We used a sheep model of acute respiratory failure that was supported with femoral VA ECMO from the inferior vena cava to the femoral artery (IVC-FA), ECMO from the superior vena cava to the FA (SVC-FA), ECMO from the IVC to the carotid artery (IVC-CA) and ECMO with an additional return cannula to the internal jugular vein based on the femoral VA ECMO (FA-IJV). Angiography and blood gas analyses were performed.
With IVC-FA, blood oxygen saturation (SO2) of the IVC (83.6 ± 0.8%) was higher than that of the SVC (40.3 ± 1.0%). Oxygen-rich blood was drained back to the ECMO circuit and poorly oxygenated blood in the SVC entered the right atrium (RA). SVC-FA achieved oxygen-rich blood return from the IVC to the RA without shifting the arterial cannulation. Subsequently, SO2 of the SVC and the pulmonary artery increased (70.4 ± 1.0% and 73.4 ± 1.1%, respectively).
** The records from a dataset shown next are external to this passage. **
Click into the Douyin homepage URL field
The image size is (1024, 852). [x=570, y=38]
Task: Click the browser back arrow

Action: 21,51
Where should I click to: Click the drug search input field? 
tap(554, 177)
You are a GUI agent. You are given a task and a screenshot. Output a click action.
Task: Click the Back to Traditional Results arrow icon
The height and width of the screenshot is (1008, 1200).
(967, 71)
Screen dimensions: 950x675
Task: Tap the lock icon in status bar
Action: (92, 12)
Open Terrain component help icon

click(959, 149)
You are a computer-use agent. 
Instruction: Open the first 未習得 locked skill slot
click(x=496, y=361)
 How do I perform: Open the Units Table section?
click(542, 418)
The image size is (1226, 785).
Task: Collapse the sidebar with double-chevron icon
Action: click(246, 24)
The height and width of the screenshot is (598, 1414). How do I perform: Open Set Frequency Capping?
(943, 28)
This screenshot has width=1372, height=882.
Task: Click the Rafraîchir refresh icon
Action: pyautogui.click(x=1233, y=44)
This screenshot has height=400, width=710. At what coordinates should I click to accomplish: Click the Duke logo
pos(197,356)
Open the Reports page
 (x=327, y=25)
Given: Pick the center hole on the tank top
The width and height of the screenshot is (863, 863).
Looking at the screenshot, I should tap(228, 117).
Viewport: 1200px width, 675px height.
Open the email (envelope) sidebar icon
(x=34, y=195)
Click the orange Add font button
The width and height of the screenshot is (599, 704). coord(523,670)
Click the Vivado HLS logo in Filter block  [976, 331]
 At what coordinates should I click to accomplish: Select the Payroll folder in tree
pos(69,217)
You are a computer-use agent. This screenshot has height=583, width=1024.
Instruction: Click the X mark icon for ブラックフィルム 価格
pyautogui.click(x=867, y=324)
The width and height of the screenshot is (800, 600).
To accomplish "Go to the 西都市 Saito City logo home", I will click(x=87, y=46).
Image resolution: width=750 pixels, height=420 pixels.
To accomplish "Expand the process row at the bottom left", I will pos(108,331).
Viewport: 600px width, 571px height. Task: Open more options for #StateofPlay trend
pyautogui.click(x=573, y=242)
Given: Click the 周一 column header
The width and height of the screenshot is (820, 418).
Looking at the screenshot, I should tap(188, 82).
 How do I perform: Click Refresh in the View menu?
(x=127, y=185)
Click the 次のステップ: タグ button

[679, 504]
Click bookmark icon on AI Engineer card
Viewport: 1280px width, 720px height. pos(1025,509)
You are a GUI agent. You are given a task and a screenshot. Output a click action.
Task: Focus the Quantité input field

Compared with IVC-FA, a lesser difference in venous oxygen return and attenuated differential hypoxia were observed with IVC-CA and FA-IJV.
Differential venous oxygen return is a key factor in the etiology of differential hypoxia in VA ECMO. With knowledge of this mechanism, we can apply better cannula configurations in clinical practice.